**Fragmento del texto:**
Cada época construye un canon, un listado de títulos consagrados o de obras contemporáneas im-pres-cin-di-bles. “¿Cómo no leíste a Fulanito?” “No se puede entender la literatura norteamericana si no se leyó a Menganito”, dicen los que leyeron a Fulanito y Menganito, pero callan que no leyeron a Zutanito. No comparto la idea de imponer lecturas, de la obligatoriedad de haber leído tal o cual obra. Pienso que un buen lector es el que disfruta de la lectura sin atarse al qué dirán de los guardianes del canon literario.

No voy a hacer el listado completo de obras que no leí sino de algunas que podrían horrorizar a dichos guardianes. Ya nombré al bueno de Proust. Otro libro del que apenas leí la mitad fue Lolita de Vladimir Nabokov. Me aburrió. Me pareció pedante y pretencioso. Creo que eso influyó negativamente en mí sobre la obra del autor ruso, porque jamás leí ninguno de sus libros. De Emmanuel Carrere (uno de los “imprescindibles” en estos tiempos) solo leí El adversario, pero ninguno de sus otros libros me despertó el interés suficiente como para priorizarlo sobre algunos de sus colegas franceses (¡hola, Houellebecq!). Algo parecido me pasa con Haruki Murakami, suelo mentir y decir que leí varios libros de él y que me parece ridícula su forma de expresar sentimientos. En realidad, leí solo uno e intenté con otros pero me exaspera. Prefiero a su tocayo Ryu Murakami. ¡Por favor, lean a Ryu, es imprescindible para comprender la sociedad japonesa contemporánea! (me falta el imprescindible emoji de risas nerviosas).

A los catorce años leí A sangre fría, de Truman Capote. Me gustó mucho. Nunca más leí a Capote. No se me ocurre ninguna razón válida para justificar esto. Tampoco leí esas novelas larguísimas de autores norteamericanos contemporáneos que tanto gustan. Ni las de Jonathan Franzen ni La broma infinita de David Foster Wallace. Intenté leer las novelas de Jane Austen, pero las comienzo y las dejo. Las vuelvo a comenzar y las vuelvo a dejar. Me gustaron más las películas.

**Problema a resolver:**
Por favor, indica qué libro de Truman Capote se dice haber leído en el fragmento sobre el canon literario y a qué edad.

**Datos sin procesar:**
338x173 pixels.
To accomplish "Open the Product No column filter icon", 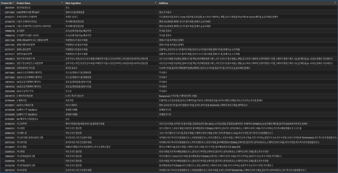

**Resultado final:**
A sangre fría, a los catorce años.